9. The apparatus of claim 6, wherein:

The removable cover further comprises a top portion and a bottom portion;

the top portion is configured to prevent fluids from passing through it; and

the bottom portion includes a gripping surface.

10. The apparatus of claim 1, wherein the air cushion further comprises a plurality of air cells.

11. The apparatus of claim 1, wherein the pump is configured to selectively force a supply of air through the first pneumatic line into the air cushion.

12. The apparatus of claim 1, wherein:

the valve in the open position allows air to pass through the first pneumatic line; and

the valve in the closed position prevents air from passing through the first pneumatic line.

13. The apparatus of claim 1, wherein the non-shearing layer comprises a low friction nylon material.

14. A mattress apparatus comprising:

a foam layer having a lateral side, a foot end, and a head end;

an inflatable air cushion positioned on top of the foam layer, the air cushion having a head portion and a foot portion;

a first pneumatic line in fluid communication with the head portion of the air cushion;

a second pneumatic line in fluid communication with the foot portion of the air cushion;

a groove defined in the foam layer, the groove extending along a lateral side of the foam layer from the head end of the foam layer to the foot end of the foam layer and terminating in an outlet located in the foot end of the foam layer, the first and second pneumatic lines positioned in the groove and extending out of the foot end of the foam layer; and

a low friction layer positioned on top of the air cushion, the low friction layer covering at least a portion of the air cushion.
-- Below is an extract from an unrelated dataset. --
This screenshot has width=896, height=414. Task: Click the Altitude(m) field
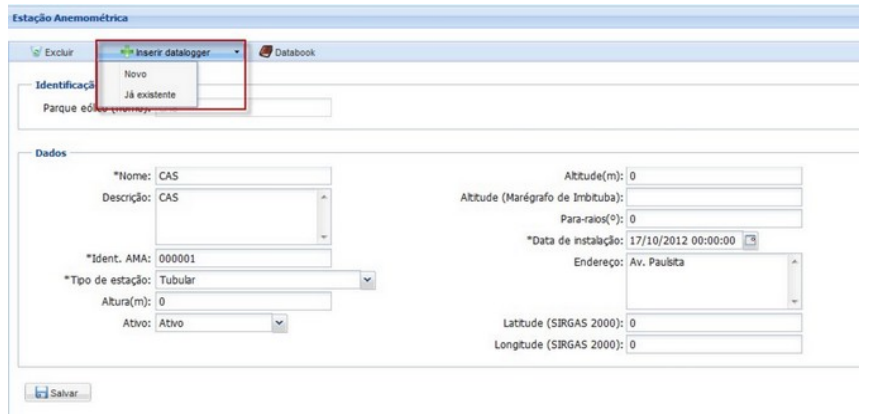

15. The apparatus of claim 14, further comprising a third pneumatic line, wherein:

the air cushion further comprises a middle portion positioned between the head portion and the foot portion; and

the third pneumatic line is in fluid communication with the middle portion of the air cushion.

16. The apparatus of claim 14, wherein the head portion and the foot portion are independently inflatable.

17. The apparatus of claim 14, further comprising:

a removable cover at least partially enclosing the foam layer, the air cushion, the first pneumatic line, and the second pneumatic line;

a line hole defined in the removable cover, the line hole aligned with the outlet of the groove in the foam layer; and

an air passage defined through the removable cover.